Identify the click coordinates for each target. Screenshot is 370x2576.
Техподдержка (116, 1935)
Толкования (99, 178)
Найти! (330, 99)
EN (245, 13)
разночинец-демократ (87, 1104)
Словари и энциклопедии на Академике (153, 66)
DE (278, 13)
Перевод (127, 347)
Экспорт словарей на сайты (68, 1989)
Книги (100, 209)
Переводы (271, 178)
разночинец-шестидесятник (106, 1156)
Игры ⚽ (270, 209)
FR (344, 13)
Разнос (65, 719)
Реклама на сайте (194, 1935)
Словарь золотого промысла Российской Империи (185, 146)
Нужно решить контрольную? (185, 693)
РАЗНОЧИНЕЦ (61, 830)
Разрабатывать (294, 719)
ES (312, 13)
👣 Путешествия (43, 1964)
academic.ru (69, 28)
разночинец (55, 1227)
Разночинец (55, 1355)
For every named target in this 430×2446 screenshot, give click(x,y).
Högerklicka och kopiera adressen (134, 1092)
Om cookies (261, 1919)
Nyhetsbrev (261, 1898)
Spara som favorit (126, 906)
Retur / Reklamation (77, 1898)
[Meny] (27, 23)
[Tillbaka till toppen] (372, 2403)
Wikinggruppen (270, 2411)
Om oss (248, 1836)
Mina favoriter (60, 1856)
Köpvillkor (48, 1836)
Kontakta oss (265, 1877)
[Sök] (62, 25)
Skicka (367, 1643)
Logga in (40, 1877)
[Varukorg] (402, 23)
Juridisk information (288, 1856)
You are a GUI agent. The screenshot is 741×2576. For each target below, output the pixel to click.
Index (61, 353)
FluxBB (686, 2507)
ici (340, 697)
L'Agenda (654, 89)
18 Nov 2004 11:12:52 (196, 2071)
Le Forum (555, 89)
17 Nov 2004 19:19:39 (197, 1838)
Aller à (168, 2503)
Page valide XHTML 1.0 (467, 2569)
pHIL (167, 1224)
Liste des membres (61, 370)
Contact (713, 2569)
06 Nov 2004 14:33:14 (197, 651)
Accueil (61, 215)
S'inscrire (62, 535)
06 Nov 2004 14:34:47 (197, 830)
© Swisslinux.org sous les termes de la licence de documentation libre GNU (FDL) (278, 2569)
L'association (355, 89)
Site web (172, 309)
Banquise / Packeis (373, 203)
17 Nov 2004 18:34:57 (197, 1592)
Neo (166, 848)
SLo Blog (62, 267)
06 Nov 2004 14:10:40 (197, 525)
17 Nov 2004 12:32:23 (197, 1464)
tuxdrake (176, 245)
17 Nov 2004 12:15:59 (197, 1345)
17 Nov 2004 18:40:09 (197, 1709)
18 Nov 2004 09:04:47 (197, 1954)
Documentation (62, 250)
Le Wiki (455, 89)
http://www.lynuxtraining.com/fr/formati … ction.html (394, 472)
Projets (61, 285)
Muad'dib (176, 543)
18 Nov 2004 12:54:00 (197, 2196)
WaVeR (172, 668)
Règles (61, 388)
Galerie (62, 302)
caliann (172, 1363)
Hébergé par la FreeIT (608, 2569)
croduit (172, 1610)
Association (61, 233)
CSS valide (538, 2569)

# # # # #

◆ **Work to be completed**:
Of all the entries above, retype exactly the lines from the line with "Liste des membres (61, 370)" to the line with "17 Nov 2004 18:40:09 (197, 1709)", both included, and no others.

◆ **Your solution**:
Liste des membres (61, 370)
Contact (713, 2569)
06 Nov 2004 14:33:14 (197, 651)
Accueil (61, 215)
S'inscrire (62, 535)
06 Nov 2004 14:34:47 (197, 830)
© Swisslinux.org sous les termes de la licence de documentation libre GNU (FDL) (278, 2569)
L'association (355, 89)
Site web (172, 309)
Banquise / Packeis (373, 203)
17 Nov 2004 18:34:57 (197, 1592)
Neo (166, 848)
SLo Blog (62, 267)
06 Nov 2004 14:10:40 (197, 525)
17 Nov 2004 12:32:23 (197, 1464)
tuxdrake (176, 245)
17 Nov 2004 12:15:59 (197, 1345)
17 Nov 2004 18:40:09 (197, 1709)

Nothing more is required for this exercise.